Recognising that she is autistic coincided with coming out as trans. “I see neurodivergence very much connected to queerness,” she explains. “Both have to do with deviance.” Recent research suggests that a higher percentage of autistic people identify as queer than the general population, as autistic people rely less on social norms, thus, are more open about their sexual orientation or gender identity.


“When I played Cyberpunk 2077, I locked myself in my room for an entire week. It penetrated every facet of my life for a while,” Valentine explains how she got absorbed by a videogame in which human lives are transformed by cybernetics, exploring the boundary between a human and a machine. “I liked the prospect of transcending what we often think are unmalleable and unquestionable boundaries of what it is to be human.”


The idea of transhumanism was appealing to Valentine also because of her own transness. However, the intersection of her autism with queerness is the reason why she never sought an official diagnosis. “I am glad that I never got a formalized diagnosis for autism, because I just don’t see any benefits to it,” she argues.

Valentine playing Cyberpunk 2077: “I structured my whole life around it - I started listening to music and reading literature that made me feel transhuman.” Ⓒ Veronika Bajnoková

Diagnosis can be a blessing and a burden


When Valentine first realized she might be autistic, she took standardized tests online and brought the results to her therapist. “They weren’t very receptive, even though the results indicated a significant chance that I would be diagnosed with autism,” she argues. “And all they said was ‘Yeah, maybe you have autism, maybe you don’t.”


After that, she never brought it up with her therapist again. “Queerness has always been pathologized by psychoanalysis,” Valentine says that official autism diagnosis could be an obstacle to receiving proper queer healthcare. “For people diagnosed with mental illnesses or neurological disorders, accessing gender-affirming healthcare is way harder.”


“I am glad that I never got a formalized diagnosis for autism, because I just don’t see any benefits to it.”

A study conducted last year was the first one to ever document the hardships of autistic queers trying to access gender identity healthcare. For many transgender and non-binary people, it is not uncommon to be told that those diagnosed as autistic are unable to know their own gender identity. 


Dorothy’s autism also intersects with her queerness, she says: “I don’t comprehend social structures and cues. The idea of man and woman is just very foreign.” But she still wants to have children in the future, which presents different complications for her than for Valentine. “The therapist here in the Netherlands implied I shouldn’t have children because autism is hereditary.”


“The therapist here in the Netherlands implied I shouldn’t have children because autism is hereditary.”

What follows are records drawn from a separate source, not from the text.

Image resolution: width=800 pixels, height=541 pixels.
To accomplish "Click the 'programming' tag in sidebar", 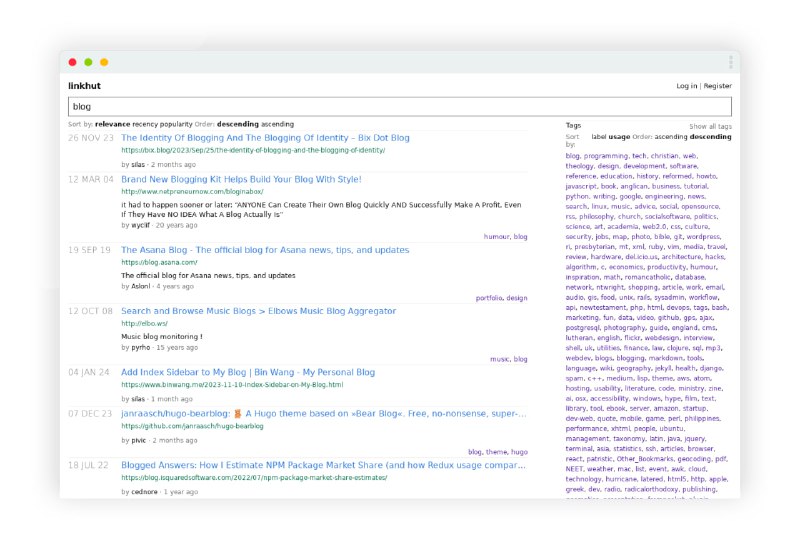I will point(606,156).
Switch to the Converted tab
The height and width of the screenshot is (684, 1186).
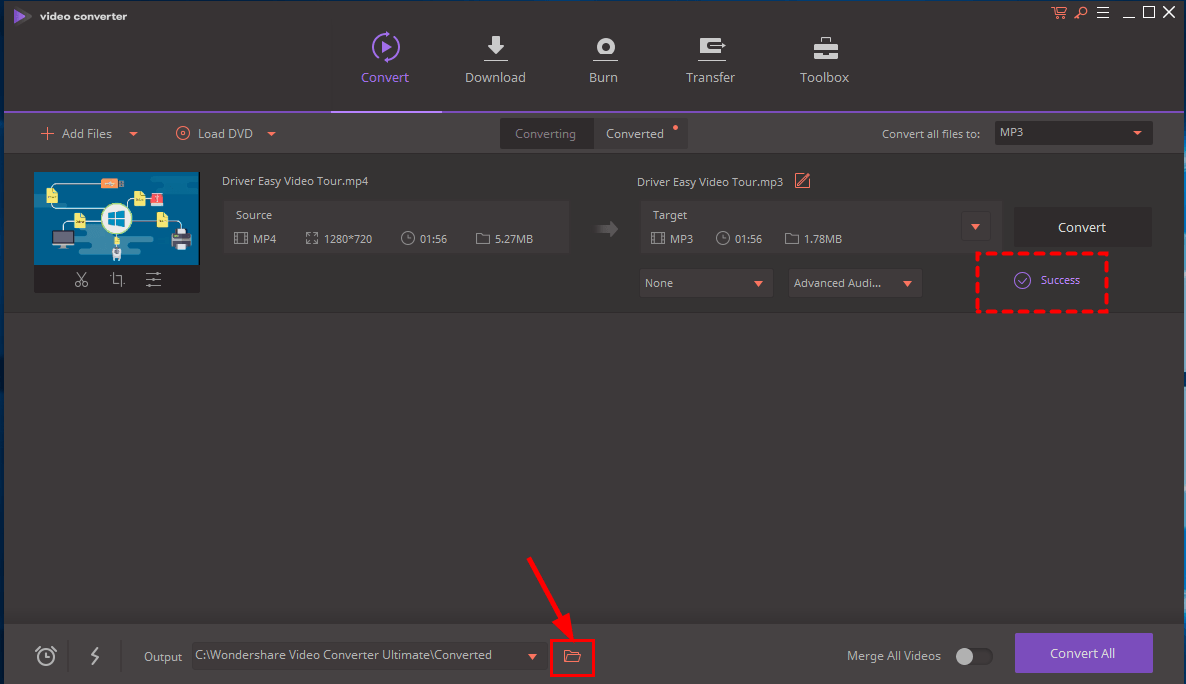pyautogui.click(x=634, y=133)
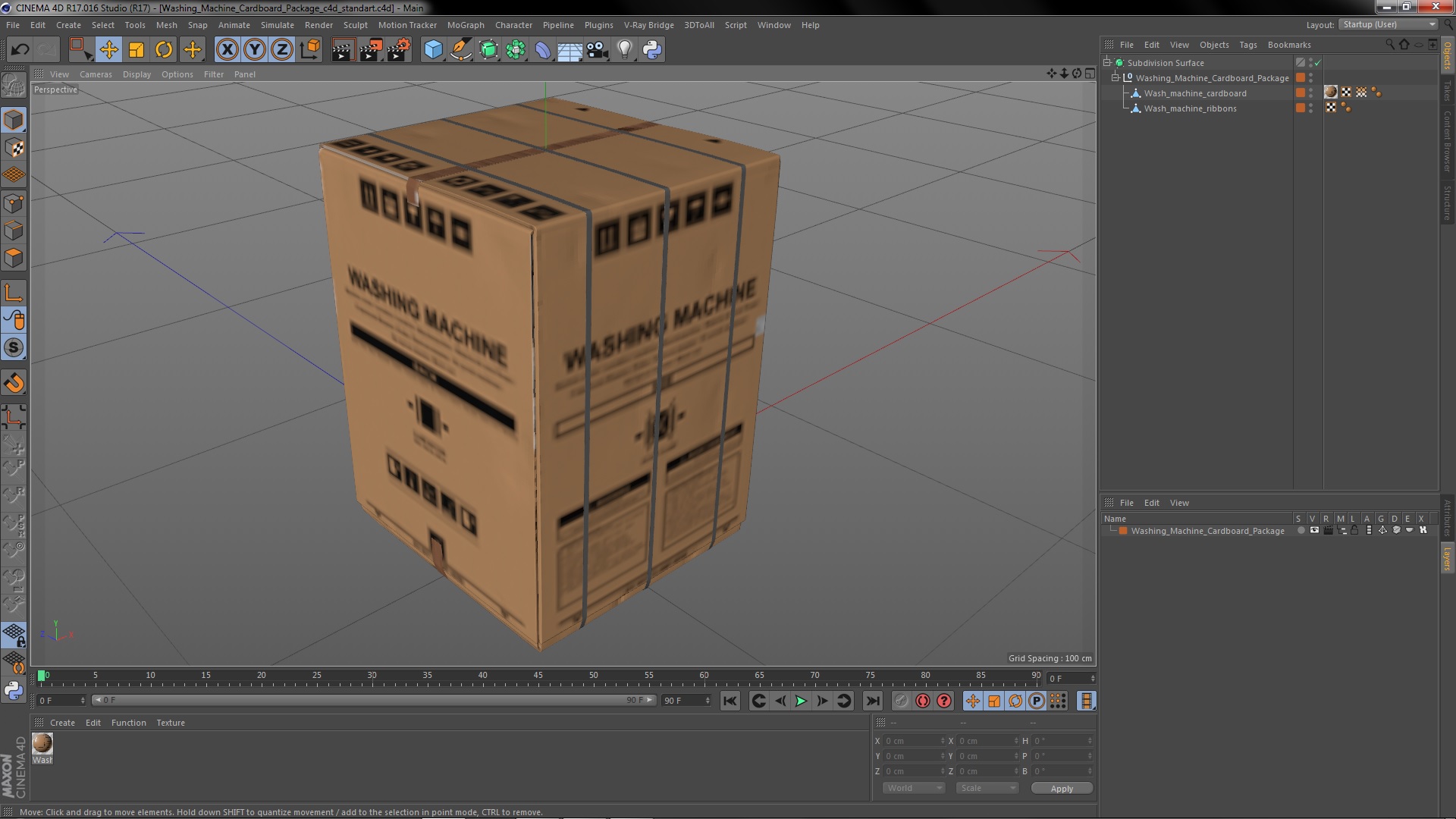1456x819 pixels.
Task: Toggle X axis lock
Action: [x=227, y=50]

This was the very opposite of what Dorothy wanted to hear. “I don’t think I’m going to get anywhere with this guy,” she sighs with disappointment. But if she wants to get a doctor who can help her navigate through life with autism, she needs to get a recommendation from this therapist first. “Maybe I will figure out in my therapy journey that I am not meant to be a parent. But I won't know unless I try. It's important for me to at least try.”



*Name Valentine is a pseudonym. The interviewee requested anonymity on the account of personal security as hate crimes against transgender people are on the rise.